ALTER TABLE: Creating Index by Sort and Buffer Pool SizePeter Zaitsev
Today I was looking at the ALTER TABLE performance with fast index creation and without it with different buffer pool sizes. Results are pretty interesting. I used modified Sysbench table for these tests because original table as initially created only has index on column K which initially contains only zeros, which means index is very small and also very fast to build by insertion as insertions happen in the “end” of index tree. I’ve updated column to have bunch of long random strings update sbtest set c=concat(sha1(rand()),’-‘,sha1(rand()),’-‘,sha1(rand()),’-‘,sha1(rand()),’-‘,sha1(rand())); and added key on column C: alter table sbtest add key c(c); The box I’m using for test is rather old box with 8GB of RAM and 4*SATA disks in RAID10. I used 10mil row table which would look as following in terms of data and index size:
mysql> show table status like "sbtest" \G
*************************** 1. row ***************************
Create_time: 2012-06-27 13:04:56
1 row in set (0.00 sec)
So we have about 3.7GB total size out of which 1.4GB is the Index.
First Lets look at results of Adding and Dropping column for 128M buffer pool, sized to illustrate the case of index being significantly larger than amount of memory.
Blue Columns in this case is the default configuration, second is with expand_fast_index_creation=1 which builds table with primary key only when creating a table and when builds all indexes by sort.
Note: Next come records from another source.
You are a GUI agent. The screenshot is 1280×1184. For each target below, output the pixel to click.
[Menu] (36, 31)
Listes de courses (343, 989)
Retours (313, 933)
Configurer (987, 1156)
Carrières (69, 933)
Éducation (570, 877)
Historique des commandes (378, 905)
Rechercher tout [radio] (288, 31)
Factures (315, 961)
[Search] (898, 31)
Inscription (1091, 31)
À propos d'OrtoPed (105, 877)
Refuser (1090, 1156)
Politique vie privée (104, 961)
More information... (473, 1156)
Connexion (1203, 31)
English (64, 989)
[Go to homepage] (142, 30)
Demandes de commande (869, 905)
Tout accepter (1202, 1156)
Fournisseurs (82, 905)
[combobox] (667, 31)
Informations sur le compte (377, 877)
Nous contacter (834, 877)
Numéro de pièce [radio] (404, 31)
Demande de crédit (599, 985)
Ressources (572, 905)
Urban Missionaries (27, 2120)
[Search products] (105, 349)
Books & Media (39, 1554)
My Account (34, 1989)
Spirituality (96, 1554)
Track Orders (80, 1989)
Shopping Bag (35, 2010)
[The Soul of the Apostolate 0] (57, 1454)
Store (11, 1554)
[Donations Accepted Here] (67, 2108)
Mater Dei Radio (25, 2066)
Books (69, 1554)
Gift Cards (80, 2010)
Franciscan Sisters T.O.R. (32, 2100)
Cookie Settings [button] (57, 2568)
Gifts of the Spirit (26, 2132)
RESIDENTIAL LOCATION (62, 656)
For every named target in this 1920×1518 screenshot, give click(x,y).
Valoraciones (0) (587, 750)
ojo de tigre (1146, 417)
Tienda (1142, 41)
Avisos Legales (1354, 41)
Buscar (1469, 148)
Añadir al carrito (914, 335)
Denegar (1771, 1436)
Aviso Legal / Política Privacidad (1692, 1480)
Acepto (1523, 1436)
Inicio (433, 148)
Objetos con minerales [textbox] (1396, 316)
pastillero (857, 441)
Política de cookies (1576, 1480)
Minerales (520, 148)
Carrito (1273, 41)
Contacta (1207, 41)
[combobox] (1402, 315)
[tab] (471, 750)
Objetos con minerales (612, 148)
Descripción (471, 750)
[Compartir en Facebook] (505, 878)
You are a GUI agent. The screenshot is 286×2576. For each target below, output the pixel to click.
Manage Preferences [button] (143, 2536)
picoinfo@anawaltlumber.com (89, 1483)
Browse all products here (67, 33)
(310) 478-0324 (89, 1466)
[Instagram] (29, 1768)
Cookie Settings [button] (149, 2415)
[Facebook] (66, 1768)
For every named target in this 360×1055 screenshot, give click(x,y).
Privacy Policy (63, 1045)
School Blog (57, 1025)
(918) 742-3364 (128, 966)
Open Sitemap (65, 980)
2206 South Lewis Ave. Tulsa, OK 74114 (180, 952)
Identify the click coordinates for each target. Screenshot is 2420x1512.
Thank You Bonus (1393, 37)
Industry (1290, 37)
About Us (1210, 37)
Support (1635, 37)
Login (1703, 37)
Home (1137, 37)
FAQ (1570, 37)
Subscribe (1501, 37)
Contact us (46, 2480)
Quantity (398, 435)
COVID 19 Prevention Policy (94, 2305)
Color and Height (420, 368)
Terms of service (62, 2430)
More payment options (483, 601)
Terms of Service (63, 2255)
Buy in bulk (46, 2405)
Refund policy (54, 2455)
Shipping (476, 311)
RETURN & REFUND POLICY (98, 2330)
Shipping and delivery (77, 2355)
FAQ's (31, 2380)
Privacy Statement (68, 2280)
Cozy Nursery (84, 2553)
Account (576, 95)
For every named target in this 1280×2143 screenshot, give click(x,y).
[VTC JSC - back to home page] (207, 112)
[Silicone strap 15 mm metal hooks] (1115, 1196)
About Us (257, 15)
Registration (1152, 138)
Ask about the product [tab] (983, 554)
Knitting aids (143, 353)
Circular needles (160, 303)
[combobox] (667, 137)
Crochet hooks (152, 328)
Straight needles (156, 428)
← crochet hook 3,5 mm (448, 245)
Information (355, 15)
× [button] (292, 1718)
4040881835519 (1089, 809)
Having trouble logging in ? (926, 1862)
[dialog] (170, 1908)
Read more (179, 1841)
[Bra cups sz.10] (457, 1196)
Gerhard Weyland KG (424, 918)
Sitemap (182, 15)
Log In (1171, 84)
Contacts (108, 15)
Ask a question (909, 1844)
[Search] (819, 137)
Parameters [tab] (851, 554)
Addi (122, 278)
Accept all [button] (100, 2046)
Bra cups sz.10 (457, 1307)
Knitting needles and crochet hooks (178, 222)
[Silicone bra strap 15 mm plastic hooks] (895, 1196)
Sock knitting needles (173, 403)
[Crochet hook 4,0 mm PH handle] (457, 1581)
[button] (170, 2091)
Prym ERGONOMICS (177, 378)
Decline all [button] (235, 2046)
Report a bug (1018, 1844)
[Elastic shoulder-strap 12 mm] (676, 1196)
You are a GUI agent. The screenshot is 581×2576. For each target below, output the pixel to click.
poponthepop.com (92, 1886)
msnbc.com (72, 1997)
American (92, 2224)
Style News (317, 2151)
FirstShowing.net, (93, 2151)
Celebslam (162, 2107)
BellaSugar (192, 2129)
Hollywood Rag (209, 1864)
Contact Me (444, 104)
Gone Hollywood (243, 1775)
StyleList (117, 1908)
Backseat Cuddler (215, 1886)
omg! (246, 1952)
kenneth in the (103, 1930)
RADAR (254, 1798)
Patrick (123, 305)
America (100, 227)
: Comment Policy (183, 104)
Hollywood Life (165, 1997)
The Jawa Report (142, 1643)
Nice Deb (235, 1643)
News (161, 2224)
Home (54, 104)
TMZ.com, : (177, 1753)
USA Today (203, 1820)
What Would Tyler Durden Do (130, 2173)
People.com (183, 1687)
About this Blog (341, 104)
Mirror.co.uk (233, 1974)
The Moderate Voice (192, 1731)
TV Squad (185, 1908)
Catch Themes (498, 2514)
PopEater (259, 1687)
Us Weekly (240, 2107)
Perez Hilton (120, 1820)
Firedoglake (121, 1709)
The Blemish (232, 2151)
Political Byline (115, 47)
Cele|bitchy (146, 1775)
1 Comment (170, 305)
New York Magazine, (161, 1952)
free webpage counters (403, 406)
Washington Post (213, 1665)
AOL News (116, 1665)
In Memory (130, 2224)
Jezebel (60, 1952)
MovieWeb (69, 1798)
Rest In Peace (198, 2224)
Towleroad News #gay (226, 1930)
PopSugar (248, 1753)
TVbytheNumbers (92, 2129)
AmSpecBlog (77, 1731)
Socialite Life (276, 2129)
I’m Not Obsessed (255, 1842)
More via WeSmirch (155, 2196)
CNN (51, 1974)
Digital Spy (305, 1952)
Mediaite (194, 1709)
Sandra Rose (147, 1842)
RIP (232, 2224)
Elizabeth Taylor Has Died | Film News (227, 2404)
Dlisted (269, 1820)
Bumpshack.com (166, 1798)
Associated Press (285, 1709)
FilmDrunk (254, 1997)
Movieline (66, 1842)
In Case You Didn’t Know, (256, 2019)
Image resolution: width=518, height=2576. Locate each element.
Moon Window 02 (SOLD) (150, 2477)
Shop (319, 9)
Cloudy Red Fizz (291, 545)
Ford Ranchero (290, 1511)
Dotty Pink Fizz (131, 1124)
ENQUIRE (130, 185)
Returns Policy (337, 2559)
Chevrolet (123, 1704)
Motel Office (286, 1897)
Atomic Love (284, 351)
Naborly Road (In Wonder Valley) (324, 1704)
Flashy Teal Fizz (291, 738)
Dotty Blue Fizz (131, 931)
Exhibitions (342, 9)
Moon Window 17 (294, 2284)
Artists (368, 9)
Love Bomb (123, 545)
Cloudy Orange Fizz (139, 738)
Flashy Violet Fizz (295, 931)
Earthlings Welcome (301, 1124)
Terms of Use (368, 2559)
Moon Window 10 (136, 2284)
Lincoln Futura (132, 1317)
The speedup we can observe is over 20 times. Note this benefit only applies to the case when you’re adding/dropping/changing columns as if you just add index it will be done by sort even without this additional Percona Server feature.
Lets now see with 6GB buffer pool which is large enough to fit complete table with index (but is a bit too small to keep 2 copies) In this case we’ll see the following picture:
Comparing these two graphs we can see few different observations:
Buffer Pool Size Matters There is 10x difference between the case when index fits in memory to when it does not. The difference can be even larger in the real world. Working with indexing, such as inserting data in random order can become very slow when index does not fit to memory any more.
Creating Index by sort is great Creating index by sort can provide over 20x performance improvement to the speed of ALTER TABLE, as this is not only step which ALTER TABLE does the improvement to the index creation speed itself has to be even larger. It is also offers better performance for in memory case, even though in this case the gain is just about 2x for this workload. Still substantial.
Sorting needs OS Cache It is not clearly seen from the graphs but with index built by sort enabled the performance of ALTER TABLE with 128MB was better than with 6GB. It looks like this does not make sense but in fact it does if you think about building index stage. On this box with 8GB of memory allocating 6GB to buffer pool made very little memory available for OS cache, so index build process required more IO than if only 128MB were used for buffer pool. The difference was rather small – less than 10% though, which is because disks are not that bad with sequential IO, which is what file merge process uses. This is important illustration as in many cases when people see performance reduction with large buffer pool they forget what bottleneck might be somewhere else where memory resources might be just needed more.
Take Away: If you’re having large tables and need to run ALTER TABLE which rebuilds the table or OPTIMIZE TABLE do not forget to enable expand_fast_index_creation it can make a whole process a lot faster.
P.S The tests were done with Percona Server 5.5.24-26.0